The way obesity is often discussed has led professors across the Health and Life Sciences faculty to find new ways to help their students bust myths about the condition. That includes changing the language used, so people with obesity are no longer called obese but are told they have obesity.
Before the COVID-19 pandemic the team had been letting their students wear a body suit in the university’s occupational therapy house to help them understand what it is like to be overweight and empathise with their patients.
Carla Phillips, Course Director of BSc Hons Dietetics, says it is just one way of giving students an insight into the physical complexities of the condition.
The body suit has been brought in to help our students’ empathy with patients and to try to tackle weight stigma. They are very heavy so we get the students to put them on, walk up and down the stairs and see how difficult it is. If you have a heavy weight deposited around your waist, even simple things like tying shoelaces or walking up the stairs is very difficult. The students get hot, sweaty and breathless and their centre of gravity is off. It gets them to appreciate how difficult it is when you are overweight or obese. Our student dieticians will go out on placements and be out in clinics and will be giving advice. Dietetics students are really passionate about nutrition and healthy eating but what we need to teach them is what it’s like to really live with obesity.
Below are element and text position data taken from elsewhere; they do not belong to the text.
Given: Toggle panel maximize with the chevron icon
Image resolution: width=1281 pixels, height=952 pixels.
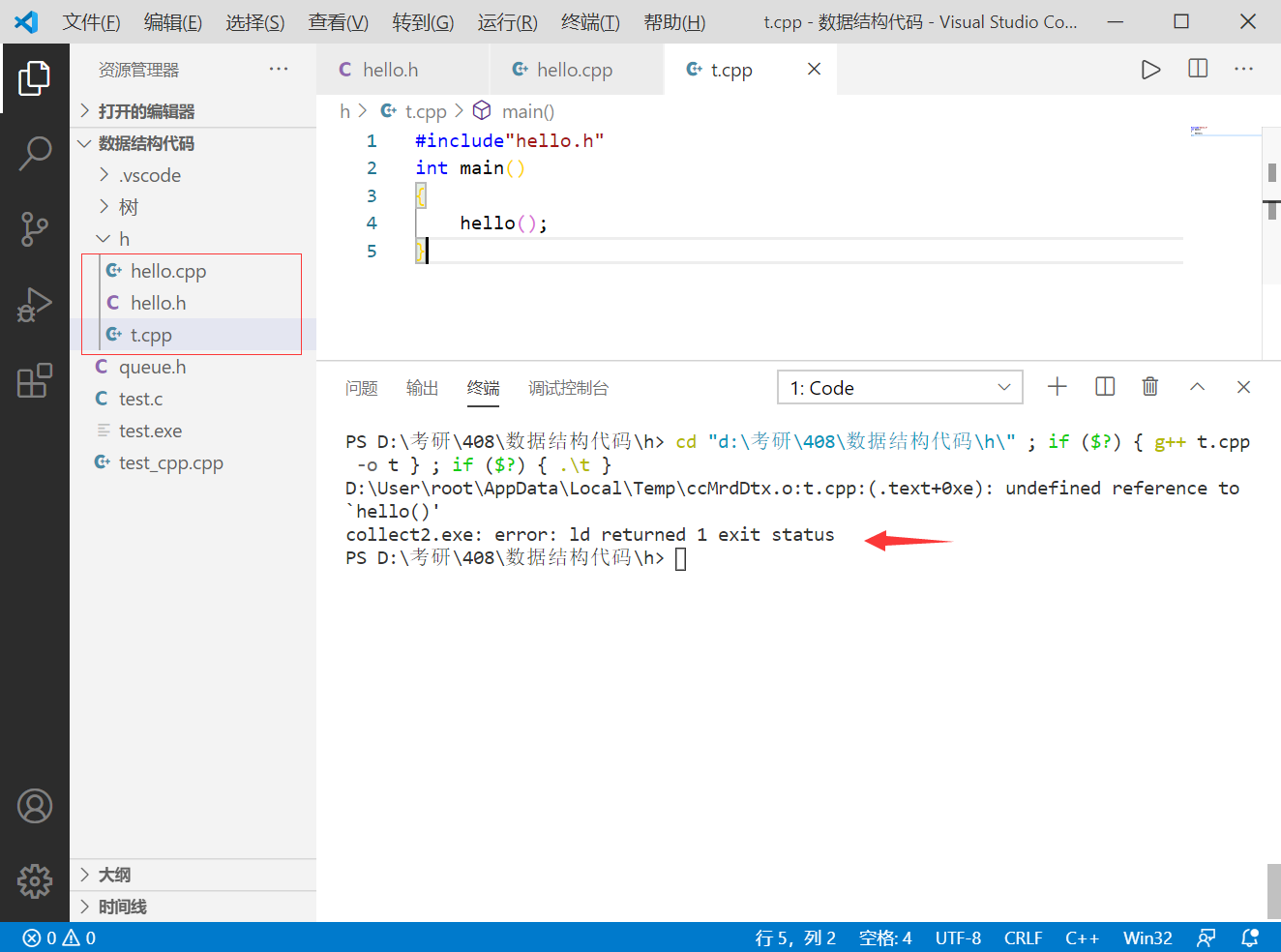Looking at the screenshot, I should [1197, 386].
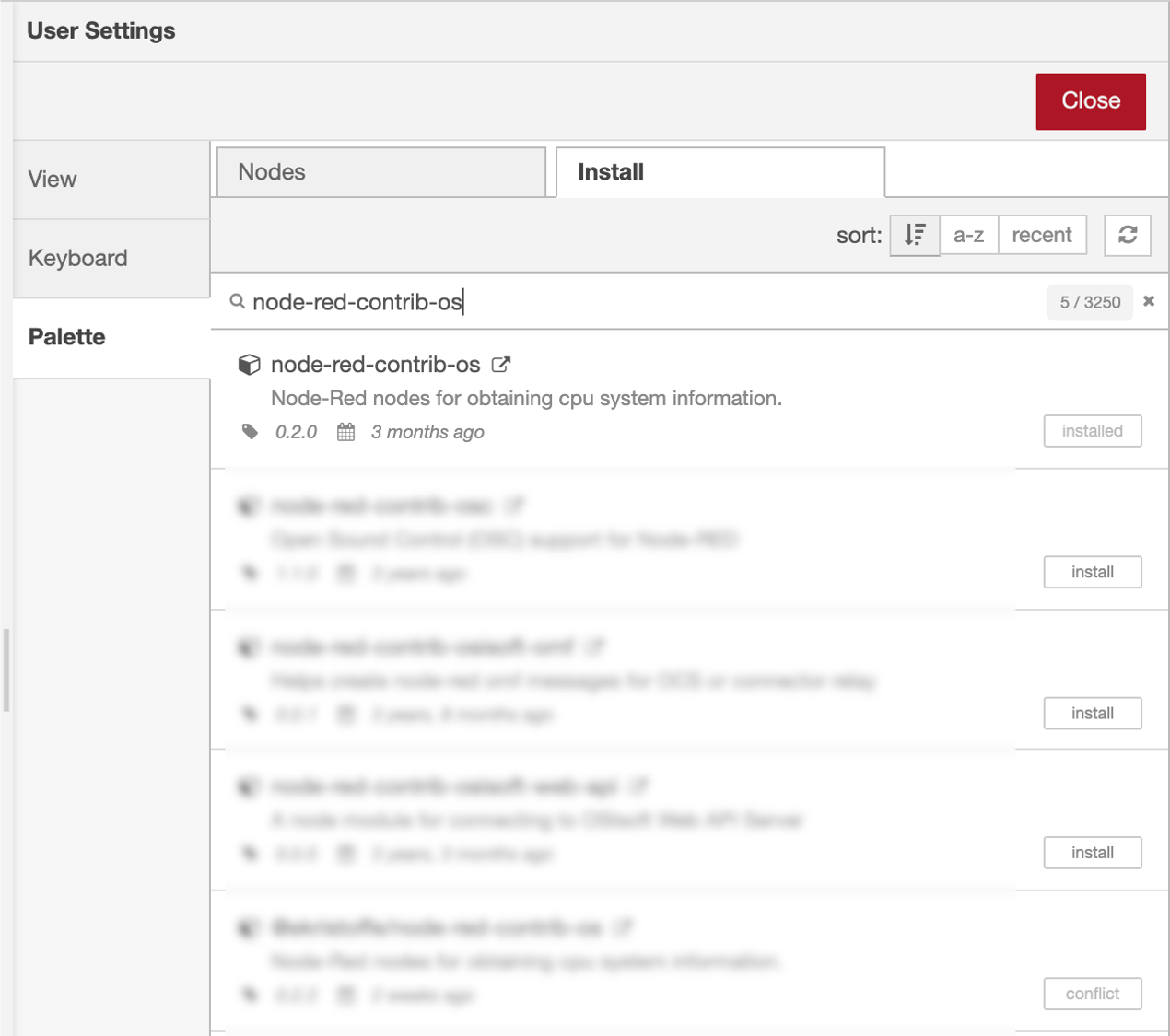This screenshot has height=1036, width=1170.
Task: Open the View settings section
Action: 111,180
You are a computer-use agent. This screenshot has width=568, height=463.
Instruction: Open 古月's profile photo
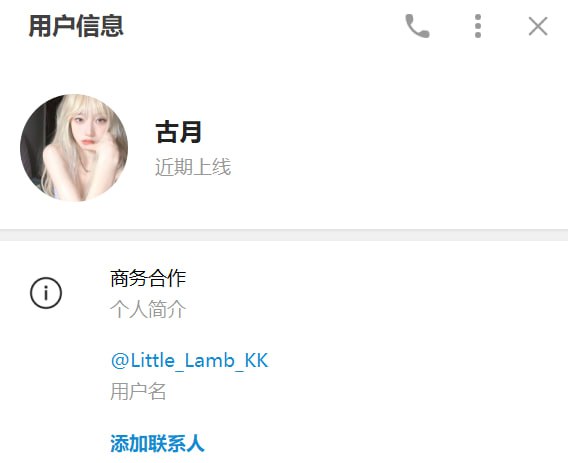[74, 148]
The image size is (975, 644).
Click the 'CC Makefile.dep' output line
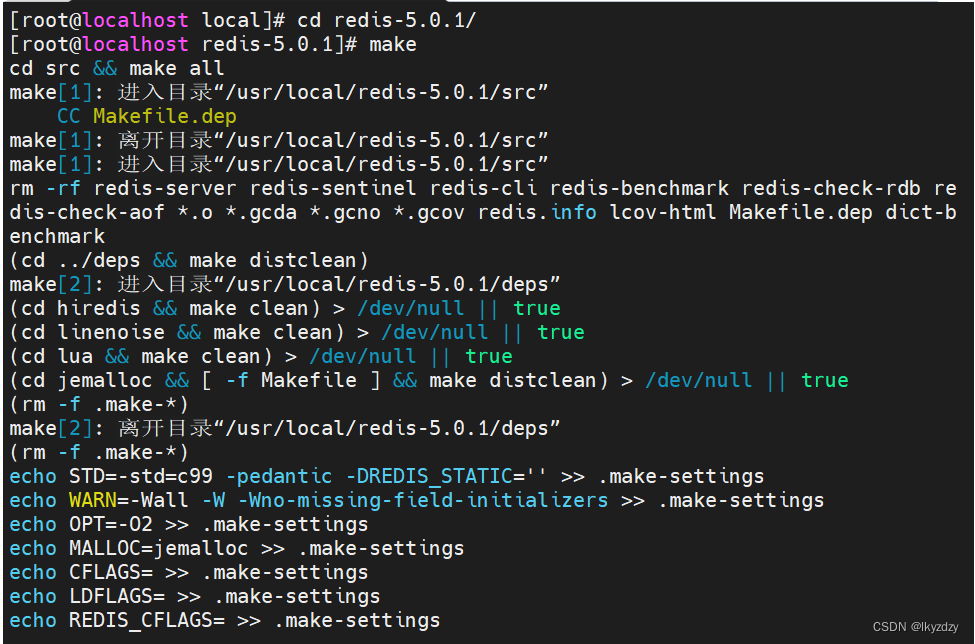(145, 115)
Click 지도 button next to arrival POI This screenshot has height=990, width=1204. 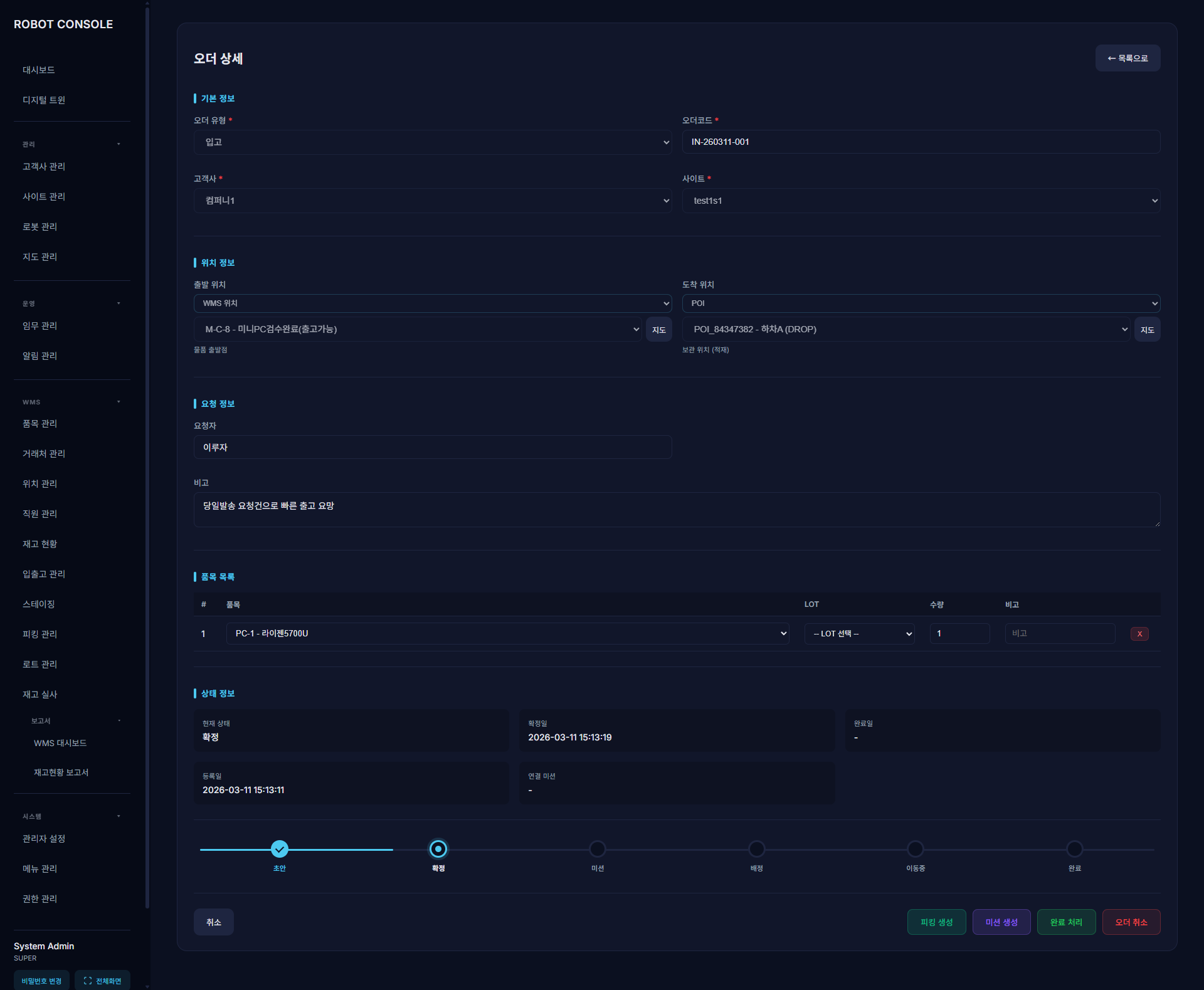point(1147,330)
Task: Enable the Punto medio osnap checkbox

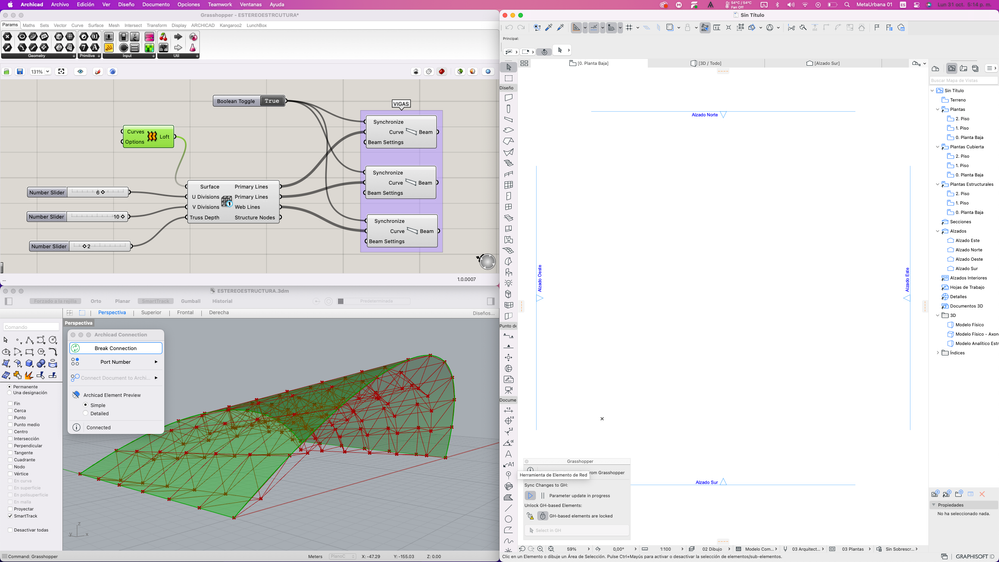Action: pyautogui.click(x=10, y=425)
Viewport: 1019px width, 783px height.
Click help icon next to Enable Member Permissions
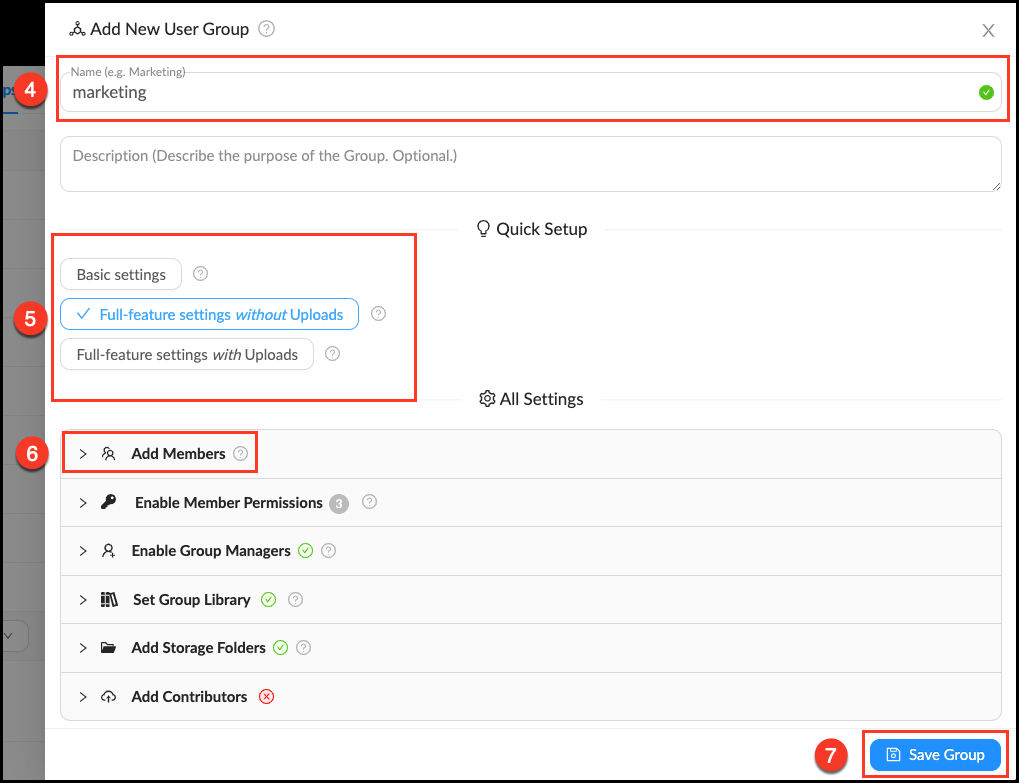tap(369, 502)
Carla Phillips, Course Director of BSc Hons Dietetics
Assistant Professor in Dietetics Sally Abbott combines her university role with clinical work as an NHS weight management and bariatric dietician. She is teaching her students to tackle the stigma associated with obesity on the internet.
As dieticians our role is to also dispel the myths around nutrition and about the causation of obesity. In this modern world our students need to be able to challenge negative stigmas both in person and online. We have dedicated teaching seminars on weight stigma where we challenge our students to think about their role in society and as future healthcare professionals, and how they address weight stigma in the personal and professional lives.
As future dietitians, our students need to be confident to challenge misinformation online and with the media and ensure they are not inadvertently contributing to weight stigma. Being non-judgemental and using people-first language is the first step to addressing weight stigma in healthcare. People with obesity should not be labelled as being ‘obese’. They have a condition. They have obesity.